#### PROBLEM DETAILS
Find the string "will" in the records and copy each line where it occurs.

#### GIVEN DATA
:::::
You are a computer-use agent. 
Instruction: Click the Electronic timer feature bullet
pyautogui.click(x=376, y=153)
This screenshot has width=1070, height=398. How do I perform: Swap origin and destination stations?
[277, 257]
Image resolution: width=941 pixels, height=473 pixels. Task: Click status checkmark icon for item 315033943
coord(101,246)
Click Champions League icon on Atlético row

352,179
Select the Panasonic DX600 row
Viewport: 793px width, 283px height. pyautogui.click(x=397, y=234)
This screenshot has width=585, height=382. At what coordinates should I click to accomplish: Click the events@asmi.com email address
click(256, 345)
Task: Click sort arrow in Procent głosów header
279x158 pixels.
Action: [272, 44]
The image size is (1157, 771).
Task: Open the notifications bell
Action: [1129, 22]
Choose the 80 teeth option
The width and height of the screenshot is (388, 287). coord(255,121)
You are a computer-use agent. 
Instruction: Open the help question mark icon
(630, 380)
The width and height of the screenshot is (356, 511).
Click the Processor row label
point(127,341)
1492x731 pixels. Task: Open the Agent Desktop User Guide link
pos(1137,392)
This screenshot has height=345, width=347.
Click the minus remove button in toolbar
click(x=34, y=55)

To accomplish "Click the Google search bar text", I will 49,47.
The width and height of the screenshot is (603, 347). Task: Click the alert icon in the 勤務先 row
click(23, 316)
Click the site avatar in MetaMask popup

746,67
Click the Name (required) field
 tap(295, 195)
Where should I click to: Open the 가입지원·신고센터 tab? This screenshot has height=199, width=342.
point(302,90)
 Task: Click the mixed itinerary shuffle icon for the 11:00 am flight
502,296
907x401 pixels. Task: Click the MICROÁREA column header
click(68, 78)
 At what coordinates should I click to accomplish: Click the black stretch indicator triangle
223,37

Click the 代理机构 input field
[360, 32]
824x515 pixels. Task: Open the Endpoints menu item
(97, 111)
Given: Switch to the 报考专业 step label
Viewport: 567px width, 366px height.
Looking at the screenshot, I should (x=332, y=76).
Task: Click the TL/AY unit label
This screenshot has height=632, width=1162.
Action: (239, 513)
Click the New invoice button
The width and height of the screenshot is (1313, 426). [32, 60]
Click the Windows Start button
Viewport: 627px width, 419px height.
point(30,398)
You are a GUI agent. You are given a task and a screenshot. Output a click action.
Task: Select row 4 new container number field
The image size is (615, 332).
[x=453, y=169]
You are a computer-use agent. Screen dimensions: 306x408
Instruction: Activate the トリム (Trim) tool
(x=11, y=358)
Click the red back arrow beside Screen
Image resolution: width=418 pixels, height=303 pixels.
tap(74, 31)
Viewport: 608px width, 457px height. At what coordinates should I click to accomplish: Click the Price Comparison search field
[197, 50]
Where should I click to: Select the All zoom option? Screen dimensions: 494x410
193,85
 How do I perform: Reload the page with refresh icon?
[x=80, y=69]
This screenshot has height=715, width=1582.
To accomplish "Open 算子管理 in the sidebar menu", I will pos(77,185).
:::::
#### EXERCISE SOLUTION
To accomplish "Click the Google search bar text", I will 49,47.
To accomplish "Open 算子管理 in the sidebar menu", I will pos(77,185).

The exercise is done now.